__Exercise requirements__: Look for the line containing "You are a computer-use agent. This" in the listing below; from there, output every line exactly, the last one included.
----------
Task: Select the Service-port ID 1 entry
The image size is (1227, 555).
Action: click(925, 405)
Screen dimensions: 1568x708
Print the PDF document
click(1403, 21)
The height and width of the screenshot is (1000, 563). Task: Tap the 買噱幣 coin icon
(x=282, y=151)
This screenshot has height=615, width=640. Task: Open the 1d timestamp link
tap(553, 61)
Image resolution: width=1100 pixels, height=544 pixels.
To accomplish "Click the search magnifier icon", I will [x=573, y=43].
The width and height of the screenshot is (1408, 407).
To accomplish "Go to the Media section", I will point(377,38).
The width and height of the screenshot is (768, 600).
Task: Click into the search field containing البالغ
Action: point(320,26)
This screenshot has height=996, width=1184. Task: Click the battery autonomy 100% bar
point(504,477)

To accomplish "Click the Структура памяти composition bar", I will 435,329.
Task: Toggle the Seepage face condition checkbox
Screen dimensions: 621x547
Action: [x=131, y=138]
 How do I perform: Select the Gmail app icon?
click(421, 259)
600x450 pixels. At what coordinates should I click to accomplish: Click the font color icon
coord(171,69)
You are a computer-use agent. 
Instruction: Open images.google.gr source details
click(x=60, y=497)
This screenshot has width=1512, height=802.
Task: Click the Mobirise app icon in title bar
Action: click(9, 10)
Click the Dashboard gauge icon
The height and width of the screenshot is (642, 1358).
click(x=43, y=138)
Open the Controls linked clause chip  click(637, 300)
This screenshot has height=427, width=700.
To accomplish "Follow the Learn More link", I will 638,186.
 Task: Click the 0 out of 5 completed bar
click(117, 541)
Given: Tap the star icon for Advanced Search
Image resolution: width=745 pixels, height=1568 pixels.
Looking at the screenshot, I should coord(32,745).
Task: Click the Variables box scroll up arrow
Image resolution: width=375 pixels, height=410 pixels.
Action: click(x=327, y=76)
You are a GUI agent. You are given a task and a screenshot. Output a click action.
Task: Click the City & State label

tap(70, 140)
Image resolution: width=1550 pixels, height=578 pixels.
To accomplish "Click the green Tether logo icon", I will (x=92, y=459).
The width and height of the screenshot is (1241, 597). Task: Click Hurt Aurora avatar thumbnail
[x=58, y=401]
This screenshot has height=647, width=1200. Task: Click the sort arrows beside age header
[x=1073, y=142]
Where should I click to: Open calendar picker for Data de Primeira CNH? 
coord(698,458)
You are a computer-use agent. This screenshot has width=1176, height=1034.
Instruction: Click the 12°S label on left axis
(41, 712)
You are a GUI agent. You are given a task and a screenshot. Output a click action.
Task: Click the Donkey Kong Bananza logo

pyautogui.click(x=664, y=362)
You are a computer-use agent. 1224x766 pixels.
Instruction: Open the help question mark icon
----------
__Answer space__:
You are a computer-use agent. This screenshot has width=1176, height=1034.
Instruction: Click the 12°S label on left axis
(41, 712)
You are a GUI agent. You are given a task and a screenshot. Output a click action.
Task: Click the Donkey Kong Bananza logo

pyautogui.click(x=664, y=362)
You are a computer-use agent. 1224x766 pixels.
Instruction: Open the help question mark icon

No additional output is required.